## [Exercise description]
The answer must be an exact copy of every record.

-------- Data extract

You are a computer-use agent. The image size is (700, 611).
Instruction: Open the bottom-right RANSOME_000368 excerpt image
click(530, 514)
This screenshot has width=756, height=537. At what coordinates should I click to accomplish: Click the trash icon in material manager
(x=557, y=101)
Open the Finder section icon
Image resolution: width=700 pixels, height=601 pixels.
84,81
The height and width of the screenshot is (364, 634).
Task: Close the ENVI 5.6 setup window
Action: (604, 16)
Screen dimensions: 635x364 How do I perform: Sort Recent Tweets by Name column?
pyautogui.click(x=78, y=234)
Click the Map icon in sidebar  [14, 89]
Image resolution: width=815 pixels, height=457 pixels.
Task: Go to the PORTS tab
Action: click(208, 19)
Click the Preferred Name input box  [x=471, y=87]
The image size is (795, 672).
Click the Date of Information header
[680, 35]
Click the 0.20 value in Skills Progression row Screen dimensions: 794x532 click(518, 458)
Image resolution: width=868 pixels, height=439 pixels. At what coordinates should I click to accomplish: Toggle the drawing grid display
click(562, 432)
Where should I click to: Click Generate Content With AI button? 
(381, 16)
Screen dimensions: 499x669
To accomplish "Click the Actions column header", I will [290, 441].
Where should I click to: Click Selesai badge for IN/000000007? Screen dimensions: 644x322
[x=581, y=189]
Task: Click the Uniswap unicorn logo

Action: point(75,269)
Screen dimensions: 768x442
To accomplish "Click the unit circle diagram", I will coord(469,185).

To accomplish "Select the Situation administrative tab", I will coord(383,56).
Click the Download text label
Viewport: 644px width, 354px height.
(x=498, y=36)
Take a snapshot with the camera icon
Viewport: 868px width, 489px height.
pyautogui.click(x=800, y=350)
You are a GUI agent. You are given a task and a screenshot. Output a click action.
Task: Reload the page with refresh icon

----------------

## [Expected output]
You are a computer-use agent. The image size is (700, 611).
Instruction: Open the bottom-right RANSOME_000368 excerpt image
click(530, 514)
This screenshot has width=756, height=537. At what coordinates should I click to accomplish: Click the trash icon in material manager
(x=557, y=101)
Open the Finder section icon
Image resolution: width=700 pixels, height=601 pixels.
84,81
The height and width of the screenshot is (364, 634).
Task: Close the ENVI 5.6 setup window
Action: (604, 16)
Screen dimensions: 635x364 How do I perform: Sort Recent Tweets by Name column?
pyautogui.click(x=78, y=234)
Click the Map icon in sidebar  [14, 89]
Image resolution: width=815 pixels, height=457 pixels.
Task: Go to the PORTS tab
Action: click(208, 19)
Click the Preferred Name input box  [x=471, y=87]
The image size is (795, 672).
Click the Date of Information header
[680, 35]
Click the 0.20 value in Skills Progression row Screen dimensions: 794x532 click(518, 458)
Image resolution: width=868 pixels, height=439 pixels. At what coordinates should I click to accomplish: Toggle the drawing grid display
click(562, 432)
Where should I click to: Click Generate Content With AI button? 
(381, 16)
Screen dimensions: 499x669
To accomplish "Click the Actions column header", I will [290, 441].
Where should I click to: Click Selesai badge for IN/000000007? Screen dimensions: 644x322
[x=581, y=189]
Task: Click the Uniswap unicorn logo

Action: point(75,269)
Screen dimensions: 768x442
To accomplish "Click the unit circle diagram", I will coord(469,185).

To accomplish "Select the Situation administrative tab", I will coord(383,56).
Click the Download text label
Viewport: 644px width, 354px height.
(x=498, y=36)
Take a snapshot with the camera icon
Viewport: 868px width, 489px height.
pyautogui.click(x=800, y=350)
You are a GUI agent. You are given a task and a screenshot. Output a click action.
Task: Reload the page with refresh icon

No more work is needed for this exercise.